* Task requirements
Reproduce all of the data below word for word, line by line.

Records drawn from a data source:
## BEGIN

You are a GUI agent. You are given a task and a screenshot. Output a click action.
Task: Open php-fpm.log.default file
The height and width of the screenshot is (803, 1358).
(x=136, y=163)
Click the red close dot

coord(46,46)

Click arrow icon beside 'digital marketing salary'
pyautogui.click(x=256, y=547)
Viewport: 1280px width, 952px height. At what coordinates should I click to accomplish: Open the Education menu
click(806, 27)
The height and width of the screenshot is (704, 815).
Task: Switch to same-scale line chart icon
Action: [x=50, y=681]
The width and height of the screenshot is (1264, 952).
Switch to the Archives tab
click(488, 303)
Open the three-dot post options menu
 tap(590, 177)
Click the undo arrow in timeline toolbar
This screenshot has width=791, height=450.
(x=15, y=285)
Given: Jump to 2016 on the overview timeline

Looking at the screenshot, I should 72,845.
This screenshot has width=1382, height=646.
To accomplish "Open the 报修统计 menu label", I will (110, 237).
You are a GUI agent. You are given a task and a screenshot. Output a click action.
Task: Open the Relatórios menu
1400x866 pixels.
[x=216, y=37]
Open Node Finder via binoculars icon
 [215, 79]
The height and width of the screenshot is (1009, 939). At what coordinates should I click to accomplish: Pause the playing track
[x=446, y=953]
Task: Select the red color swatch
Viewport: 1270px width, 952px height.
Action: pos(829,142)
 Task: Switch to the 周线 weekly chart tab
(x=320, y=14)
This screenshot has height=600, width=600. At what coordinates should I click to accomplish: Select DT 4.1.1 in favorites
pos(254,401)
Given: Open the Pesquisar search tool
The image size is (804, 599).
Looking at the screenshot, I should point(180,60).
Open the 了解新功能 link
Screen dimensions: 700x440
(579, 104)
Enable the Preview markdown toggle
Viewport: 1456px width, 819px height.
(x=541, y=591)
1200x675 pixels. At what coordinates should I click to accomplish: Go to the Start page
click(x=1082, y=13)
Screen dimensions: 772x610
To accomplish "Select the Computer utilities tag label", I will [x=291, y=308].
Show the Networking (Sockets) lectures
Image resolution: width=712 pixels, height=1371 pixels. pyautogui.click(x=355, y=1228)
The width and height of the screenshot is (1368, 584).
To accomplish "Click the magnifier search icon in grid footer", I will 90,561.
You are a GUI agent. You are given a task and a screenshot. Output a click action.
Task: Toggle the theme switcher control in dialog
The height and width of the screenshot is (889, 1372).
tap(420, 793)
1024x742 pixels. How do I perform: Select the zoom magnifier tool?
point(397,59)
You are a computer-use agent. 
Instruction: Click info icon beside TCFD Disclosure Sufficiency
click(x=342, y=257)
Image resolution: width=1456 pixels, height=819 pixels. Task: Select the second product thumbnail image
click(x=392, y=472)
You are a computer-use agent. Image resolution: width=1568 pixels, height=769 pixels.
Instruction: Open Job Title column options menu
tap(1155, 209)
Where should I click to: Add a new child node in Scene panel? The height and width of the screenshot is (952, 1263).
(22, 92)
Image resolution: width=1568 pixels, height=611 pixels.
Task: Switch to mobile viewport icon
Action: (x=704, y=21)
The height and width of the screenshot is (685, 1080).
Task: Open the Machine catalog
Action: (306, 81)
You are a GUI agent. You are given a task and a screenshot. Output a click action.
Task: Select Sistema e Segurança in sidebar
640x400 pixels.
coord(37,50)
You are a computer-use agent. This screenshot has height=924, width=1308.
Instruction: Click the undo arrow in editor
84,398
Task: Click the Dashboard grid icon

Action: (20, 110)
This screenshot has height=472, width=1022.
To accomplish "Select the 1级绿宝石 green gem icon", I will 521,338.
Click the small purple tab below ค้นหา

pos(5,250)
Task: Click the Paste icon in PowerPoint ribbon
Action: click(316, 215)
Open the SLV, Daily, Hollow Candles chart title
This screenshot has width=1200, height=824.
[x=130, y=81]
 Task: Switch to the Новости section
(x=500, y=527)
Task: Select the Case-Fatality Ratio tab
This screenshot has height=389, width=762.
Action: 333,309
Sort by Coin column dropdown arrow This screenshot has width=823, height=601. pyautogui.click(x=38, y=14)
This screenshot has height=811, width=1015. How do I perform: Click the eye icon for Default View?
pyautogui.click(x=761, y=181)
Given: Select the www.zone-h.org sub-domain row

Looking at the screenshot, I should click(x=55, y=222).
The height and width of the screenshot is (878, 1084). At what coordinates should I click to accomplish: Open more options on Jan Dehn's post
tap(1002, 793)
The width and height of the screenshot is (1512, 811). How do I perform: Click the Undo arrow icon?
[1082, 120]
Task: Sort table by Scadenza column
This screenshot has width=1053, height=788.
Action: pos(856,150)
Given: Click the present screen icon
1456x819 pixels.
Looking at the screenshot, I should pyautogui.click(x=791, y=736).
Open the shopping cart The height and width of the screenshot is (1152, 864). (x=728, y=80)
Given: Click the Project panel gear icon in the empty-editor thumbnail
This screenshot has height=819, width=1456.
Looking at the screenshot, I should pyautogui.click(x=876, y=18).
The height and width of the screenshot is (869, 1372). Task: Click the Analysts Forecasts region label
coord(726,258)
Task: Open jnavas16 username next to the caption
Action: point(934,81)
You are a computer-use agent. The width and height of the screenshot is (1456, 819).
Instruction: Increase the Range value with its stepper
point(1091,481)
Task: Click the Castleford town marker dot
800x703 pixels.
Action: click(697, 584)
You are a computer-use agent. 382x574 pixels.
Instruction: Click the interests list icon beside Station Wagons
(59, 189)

## END

* Answer to this problem
You are a GUI agent. You are given a task and a screenshot. Output a click action.
Task: Open php-fpm.log.default file
The height and width of the screenshot is (803, 1358).
(x=136, y=163)
Click the red close dot

coord(46,46)

Click arrow icon beside 'digital marketing salary'
pyautogui.click(x=256, y=547)
Viewport: 1280px width, 952px height. At what coordinates should I click to accomplish: Open the Education menu
click(806, 27)
The height and width of the screenshot is (704, 815).
Task: Switch to same-scale line chart icon
Action: [x=50, y=681]
The width and height of the screenshot is (1264, 952).
Switch to the Archives tab
click(488, 303)
Open the three-dot post options menu
 tap(590, 177)
Click the undo arrow in timeline toolbar
This screenshot has width=791, height=450.
(x=15, y=285)
Given: Jump to 2016 on the overview timeline

Looking at the screenshot, I should 72,845.
This screenshot has width=1382, height=646.
To accomplish "Open the 报修统计 menu label", I will (110, 237).
You are a GUI agent. You are given a task and a screenshot. Output a click action.
Task: Open the Relatórios menu
1400x866 pixels.
[x=216, y=37]
Open Node Finder via binoculars icon
 [215, 79]
The height and width of the screenshot is (1009, 939). At what coordinates should I click to accomplish: Pause the playing track
[x=446, y=953]
Task: Select the red color swatch
Viewport: 1270px width, 952px height.
Action: pos(829,142)
 Task: Switch to the 周线 weekly chart tab
(x=320, y=14)
This screenshot has height=600, width=600. At what coordinates should I click to accomplish: Select DT 4.1.1 in favorites
pos(254,401)
Given: Open the Pesquisar search tool
The image size is (804, 599).
Looking at the screenshot, I should point(180,60).
Open the 了解新功能 link
Screen dimensions: 700x440
(579, 104)
Enable the Preview markdown toggle
Viewport: 1456px width, 819px height.
(x=541, y=591)
1200x675 pixels. At what coordinates should I click to accomplish: Go to the Start page
click(x=1082, y=13)
Screen dimensions: 772x610
To accomplish "Select the Computer utilities tag label", I will [x=291, y=308].
Show the Networking (Sockets) lectures
Image resolution: width=712 pixels, height=1371 pixels. pyautogui.click(x=355, y=1228)
The width and height of the screenshot is (1368, 584).
To accomplish "Click the magnifier search icon in grid footer", I will 90,561.
You are a GUI agent. You are given a task and a screenshot. Output a click action.
Task: Toggle the theme switcher control in dialog
The height and width of the screenshot is (889, 1372).
tap(420, 793)
1024x742 pixels. How do I perform: Select the zoom magnifier tool?
point(397,59)
You are a computer-use agent. 
Instruction: Click info icon beside TCFD Disclosure Sufficiency
click(x=342, y=257)
Image resolution: width=1456 pixels, height=819 pixels. Task: Select the second product thumbnail image
click(x=392, y=472)
You are a computer-use agent. Image resolution: width=1568 pixels, height=769 pixels.
Instruction: Open Job Title column options menu
tap(1155, 209)
Where should I click to: Add a new child node in Scene panel? The height and width of the screenshot is (952, 1263).
(22, 92)
Image resolution: width=1568 pixels, height=611 pixels.
Task: Switch to mobile viewport icon
Action: (x=704, y=21)
The height and width of the screenshot is (685, 1080).
Task: Open the Machine catalog
Action: (306, 81)
You are a GUI agent. You are given a task and a screenshot. Output a click action.
Task: Select Sistema e Segurança in sidebar
640x400 pixels.
coord(37,50)
You are a computer-use agent. This screenshot has height=924, width=1308.
Instruction: Click the undo arrow in editor
84,398
Task: Click the Dashboard grid icon

Action: (20, 110)
This screenshot has height=472, width=1022.
To accomplish "Select the 1级绿宝石 green gem icon", I will 521,338.
Click the small purple tab below ค้นหา

pos(5,250)
Task: Click the Paste icon in PowerPoint ribbon
Action: click(316, 215)
Open the SLV, Daily, Hollow Candles chart title
This screenshot has width=1200, height=824.
[x=130, y=81]
 Task: Switch to the Новости section
(x=500, y=527)
Task: Select the Case-Fatality Ratio tab
This screenshot has height=389, width=762.
Action: 333,309
Sort by Coin column dropdown arrow This screenshot has width=823, height=601. pyautogui.click(x=38, y=14)
This screenshot has height=811, width=1015. How do I perform: Click the eye icon for Default View?
pyautogui.click(x=761, y=181)
Given: Select the www.zone-h.org sub-domain row

Looking at the screenshot, I should click(x=55, y=222).
The height and width of the screenshot is (878, 1084). At what coordinates should I click to accomplish: Open more options on Jan Dehn's post
tap(1002, 793)
The width and height of the screenshot is (1512, 811). How do I perform: Click the Undo arrow icon?
[1082, 120]
Task: Sort table by Scadenza column
This screenshot has width=1053, height=788.
Action: pos(856,150)
Given: Click the present screen icon
1456x819 pixels.
Looking at the screenshot, I should pyautogui.click(x=791, y=736).
Open the shopping cart The height and width of the screenshot is (1152, 864). (x=728, y=80)
Given: Click the Project panel gear icon in the empty-editor thumbnail
This screenshot has height=819, width=1456.
Looking at the screenshot, I should pyautogui.click(x=876, y=18).
The height and width of the screenshot is (869, 1372). Task: Click the Analysts Forecasts region label
coord(726,258)
Task: Open jnavas16 username next to the caption
Action: point(934,81)
You are a computer-use agent. The width and height of the screenshot is (1456, 819).
Instruction: Increase the Range value with its stepper
point(1091,481)
Task: Click the Castleford town marker dot
800x703 pixels.
Action: click(697, 584)
You are a computer-use agent. 382x574 pixels.
Instruction: Click the interests list icon beside Station Wagons
(59, 189)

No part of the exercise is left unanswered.